─── EXTRACTED ENTRIES ───

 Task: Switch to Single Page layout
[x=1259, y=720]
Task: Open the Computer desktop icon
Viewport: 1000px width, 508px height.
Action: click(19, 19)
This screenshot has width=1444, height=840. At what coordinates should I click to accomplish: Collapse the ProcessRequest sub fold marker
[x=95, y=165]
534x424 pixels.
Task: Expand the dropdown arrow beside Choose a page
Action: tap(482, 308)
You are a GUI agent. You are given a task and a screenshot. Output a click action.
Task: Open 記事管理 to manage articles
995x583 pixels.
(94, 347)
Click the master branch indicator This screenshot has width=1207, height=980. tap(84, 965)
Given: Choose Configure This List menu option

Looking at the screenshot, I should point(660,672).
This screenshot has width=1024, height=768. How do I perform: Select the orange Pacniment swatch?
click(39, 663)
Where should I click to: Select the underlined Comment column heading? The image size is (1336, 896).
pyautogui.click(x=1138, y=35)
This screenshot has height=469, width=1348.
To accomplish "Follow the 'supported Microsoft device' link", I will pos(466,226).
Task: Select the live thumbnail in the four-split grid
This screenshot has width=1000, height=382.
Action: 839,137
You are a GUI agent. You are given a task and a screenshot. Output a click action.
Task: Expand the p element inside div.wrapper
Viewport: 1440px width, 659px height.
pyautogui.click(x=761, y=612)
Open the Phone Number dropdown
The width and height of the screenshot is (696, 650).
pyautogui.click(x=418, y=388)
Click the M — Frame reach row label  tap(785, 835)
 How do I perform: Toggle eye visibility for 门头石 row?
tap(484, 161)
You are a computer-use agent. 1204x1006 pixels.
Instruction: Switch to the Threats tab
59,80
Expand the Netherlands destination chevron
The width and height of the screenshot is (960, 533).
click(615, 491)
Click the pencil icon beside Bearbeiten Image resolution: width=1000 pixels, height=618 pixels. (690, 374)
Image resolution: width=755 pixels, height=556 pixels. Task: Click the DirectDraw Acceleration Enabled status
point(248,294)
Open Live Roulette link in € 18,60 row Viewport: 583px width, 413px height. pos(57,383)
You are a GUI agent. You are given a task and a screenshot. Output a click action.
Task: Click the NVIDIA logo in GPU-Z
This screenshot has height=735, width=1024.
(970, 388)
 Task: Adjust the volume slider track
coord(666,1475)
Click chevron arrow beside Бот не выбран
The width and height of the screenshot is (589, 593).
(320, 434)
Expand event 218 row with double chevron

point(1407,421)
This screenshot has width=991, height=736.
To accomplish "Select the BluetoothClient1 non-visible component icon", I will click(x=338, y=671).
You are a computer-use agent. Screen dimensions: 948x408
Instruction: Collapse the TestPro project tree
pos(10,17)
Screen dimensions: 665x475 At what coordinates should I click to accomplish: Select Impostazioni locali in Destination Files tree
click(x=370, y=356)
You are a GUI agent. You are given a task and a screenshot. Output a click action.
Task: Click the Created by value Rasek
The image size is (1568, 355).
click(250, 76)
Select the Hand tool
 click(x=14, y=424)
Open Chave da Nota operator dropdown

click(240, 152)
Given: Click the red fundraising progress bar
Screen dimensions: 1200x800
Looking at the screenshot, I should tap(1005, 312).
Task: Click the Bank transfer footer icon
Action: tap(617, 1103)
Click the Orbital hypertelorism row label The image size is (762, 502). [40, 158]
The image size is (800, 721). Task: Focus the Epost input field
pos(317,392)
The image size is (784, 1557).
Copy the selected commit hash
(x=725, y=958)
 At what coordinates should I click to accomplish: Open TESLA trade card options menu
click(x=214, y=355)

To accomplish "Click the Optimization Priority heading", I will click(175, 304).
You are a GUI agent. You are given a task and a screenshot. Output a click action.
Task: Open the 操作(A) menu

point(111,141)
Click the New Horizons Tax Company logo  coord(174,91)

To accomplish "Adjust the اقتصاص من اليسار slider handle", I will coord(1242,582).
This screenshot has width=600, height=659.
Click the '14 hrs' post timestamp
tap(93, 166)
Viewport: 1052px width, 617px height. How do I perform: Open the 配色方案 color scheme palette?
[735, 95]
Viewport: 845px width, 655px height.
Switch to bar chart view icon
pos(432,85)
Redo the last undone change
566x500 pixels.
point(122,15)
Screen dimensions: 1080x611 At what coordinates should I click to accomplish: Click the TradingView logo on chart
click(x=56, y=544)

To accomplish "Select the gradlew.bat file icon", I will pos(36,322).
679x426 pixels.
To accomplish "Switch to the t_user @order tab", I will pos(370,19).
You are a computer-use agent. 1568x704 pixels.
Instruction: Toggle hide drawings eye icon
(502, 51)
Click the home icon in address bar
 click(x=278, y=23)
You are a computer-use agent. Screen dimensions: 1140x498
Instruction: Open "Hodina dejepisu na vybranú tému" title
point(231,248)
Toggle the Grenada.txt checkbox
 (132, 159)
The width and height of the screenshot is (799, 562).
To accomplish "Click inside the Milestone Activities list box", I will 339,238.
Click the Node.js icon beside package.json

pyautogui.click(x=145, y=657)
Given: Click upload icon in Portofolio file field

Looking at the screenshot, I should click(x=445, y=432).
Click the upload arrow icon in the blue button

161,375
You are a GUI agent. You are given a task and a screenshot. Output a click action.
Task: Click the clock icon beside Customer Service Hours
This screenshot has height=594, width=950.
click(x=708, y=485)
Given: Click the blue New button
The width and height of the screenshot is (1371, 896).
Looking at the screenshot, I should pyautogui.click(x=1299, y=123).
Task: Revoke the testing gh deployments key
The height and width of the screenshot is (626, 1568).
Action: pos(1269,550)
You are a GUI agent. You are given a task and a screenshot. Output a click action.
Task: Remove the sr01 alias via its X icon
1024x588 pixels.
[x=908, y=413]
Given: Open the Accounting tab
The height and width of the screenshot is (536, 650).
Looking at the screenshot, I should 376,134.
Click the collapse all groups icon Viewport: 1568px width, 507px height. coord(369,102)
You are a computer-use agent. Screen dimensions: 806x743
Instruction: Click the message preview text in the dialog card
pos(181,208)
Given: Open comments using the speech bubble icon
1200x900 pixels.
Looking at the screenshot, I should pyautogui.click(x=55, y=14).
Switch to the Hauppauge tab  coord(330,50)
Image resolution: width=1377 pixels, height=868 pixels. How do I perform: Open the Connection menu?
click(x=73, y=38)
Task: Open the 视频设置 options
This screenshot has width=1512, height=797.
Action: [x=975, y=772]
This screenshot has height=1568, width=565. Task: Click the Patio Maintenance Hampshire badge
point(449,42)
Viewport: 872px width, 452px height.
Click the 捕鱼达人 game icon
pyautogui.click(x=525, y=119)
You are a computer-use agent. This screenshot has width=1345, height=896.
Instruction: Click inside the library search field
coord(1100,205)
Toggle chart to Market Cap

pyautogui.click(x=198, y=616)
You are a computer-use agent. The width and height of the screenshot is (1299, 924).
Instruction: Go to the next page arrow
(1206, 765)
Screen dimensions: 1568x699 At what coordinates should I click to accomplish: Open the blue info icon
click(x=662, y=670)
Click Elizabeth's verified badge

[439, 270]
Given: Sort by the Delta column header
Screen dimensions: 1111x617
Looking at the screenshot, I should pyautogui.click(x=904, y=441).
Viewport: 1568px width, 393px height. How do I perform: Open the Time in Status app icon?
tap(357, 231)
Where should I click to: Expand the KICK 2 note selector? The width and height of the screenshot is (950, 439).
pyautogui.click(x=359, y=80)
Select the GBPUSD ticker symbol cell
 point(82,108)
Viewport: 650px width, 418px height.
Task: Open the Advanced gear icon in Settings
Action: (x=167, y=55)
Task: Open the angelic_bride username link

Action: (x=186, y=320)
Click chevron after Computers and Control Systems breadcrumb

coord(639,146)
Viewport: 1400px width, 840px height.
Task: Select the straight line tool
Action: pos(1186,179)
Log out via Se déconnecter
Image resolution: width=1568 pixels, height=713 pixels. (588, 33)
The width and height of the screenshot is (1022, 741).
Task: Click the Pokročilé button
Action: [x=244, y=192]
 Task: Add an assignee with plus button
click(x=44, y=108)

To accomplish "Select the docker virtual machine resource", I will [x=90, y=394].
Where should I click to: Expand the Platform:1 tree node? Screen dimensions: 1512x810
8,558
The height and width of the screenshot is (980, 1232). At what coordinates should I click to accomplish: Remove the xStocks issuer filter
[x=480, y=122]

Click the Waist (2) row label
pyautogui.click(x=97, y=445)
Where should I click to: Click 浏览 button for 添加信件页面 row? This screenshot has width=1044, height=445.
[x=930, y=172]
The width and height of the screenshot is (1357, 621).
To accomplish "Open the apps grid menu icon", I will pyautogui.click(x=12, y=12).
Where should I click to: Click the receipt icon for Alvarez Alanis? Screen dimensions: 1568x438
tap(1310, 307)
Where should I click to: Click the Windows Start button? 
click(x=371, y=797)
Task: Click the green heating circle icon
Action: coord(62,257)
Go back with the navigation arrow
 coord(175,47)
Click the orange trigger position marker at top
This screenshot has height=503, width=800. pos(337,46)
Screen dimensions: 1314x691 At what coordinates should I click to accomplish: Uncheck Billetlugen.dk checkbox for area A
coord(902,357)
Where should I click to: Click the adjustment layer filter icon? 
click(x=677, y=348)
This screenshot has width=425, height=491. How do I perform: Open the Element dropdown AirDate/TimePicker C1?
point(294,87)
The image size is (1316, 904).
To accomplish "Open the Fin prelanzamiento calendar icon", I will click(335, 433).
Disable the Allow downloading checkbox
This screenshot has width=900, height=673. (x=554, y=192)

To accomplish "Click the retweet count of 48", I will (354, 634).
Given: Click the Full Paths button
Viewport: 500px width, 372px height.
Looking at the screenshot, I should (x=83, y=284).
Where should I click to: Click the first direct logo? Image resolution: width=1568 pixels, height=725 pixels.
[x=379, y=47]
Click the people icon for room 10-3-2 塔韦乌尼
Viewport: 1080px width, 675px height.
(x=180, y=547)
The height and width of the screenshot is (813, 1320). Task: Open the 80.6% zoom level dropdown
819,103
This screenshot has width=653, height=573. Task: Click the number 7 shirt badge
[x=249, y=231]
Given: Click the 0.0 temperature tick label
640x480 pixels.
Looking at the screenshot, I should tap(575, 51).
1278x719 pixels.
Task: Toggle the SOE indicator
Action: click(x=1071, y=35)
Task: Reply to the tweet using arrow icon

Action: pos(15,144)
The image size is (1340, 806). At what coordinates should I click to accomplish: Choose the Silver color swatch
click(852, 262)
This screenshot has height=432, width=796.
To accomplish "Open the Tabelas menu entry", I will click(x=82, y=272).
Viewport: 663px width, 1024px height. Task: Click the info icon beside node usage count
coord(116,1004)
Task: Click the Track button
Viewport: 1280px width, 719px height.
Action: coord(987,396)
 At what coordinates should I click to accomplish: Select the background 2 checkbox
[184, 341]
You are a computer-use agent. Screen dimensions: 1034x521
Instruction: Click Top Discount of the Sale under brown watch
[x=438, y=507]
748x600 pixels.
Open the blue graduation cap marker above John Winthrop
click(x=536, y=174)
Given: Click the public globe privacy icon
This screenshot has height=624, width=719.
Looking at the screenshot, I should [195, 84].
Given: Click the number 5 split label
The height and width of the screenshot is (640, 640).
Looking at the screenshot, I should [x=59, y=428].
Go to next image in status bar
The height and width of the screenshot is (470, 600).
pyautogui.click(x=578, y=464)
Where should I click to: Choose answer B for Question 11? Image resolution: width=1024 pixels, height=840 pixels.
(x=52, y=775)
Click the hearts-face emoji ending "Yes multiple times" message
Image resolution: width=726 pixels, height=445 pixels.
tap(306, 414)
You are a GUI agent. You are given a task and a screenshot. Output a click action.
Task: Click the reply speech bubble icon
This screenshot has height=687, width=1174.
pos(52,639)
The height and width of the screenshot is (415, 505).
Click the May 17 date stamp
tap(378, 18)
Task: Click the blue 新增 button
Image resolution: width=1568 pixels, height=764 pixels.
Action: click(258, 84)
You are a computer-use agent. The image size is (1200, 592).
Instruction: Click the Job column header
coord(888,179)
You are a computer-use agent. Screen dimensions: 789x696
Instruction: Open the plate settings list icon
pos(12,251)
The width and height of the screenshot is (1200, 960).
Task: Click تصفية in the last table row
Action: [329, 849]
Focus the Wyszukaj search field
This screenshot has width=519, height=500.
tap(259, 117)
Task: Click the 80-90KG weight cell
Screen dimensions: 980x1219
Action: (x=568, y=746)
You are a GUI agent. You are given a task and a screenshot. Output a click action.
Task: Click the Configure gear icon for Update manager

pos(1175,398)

───

### YOUR INSTRUCTIONS
Among the lines above, which contain the word "bubble"? Copy every one.

### ANSWER TO THIS TASK
Given: Open comments using the speech bubble icon
Task: Click the reply speech bubble icon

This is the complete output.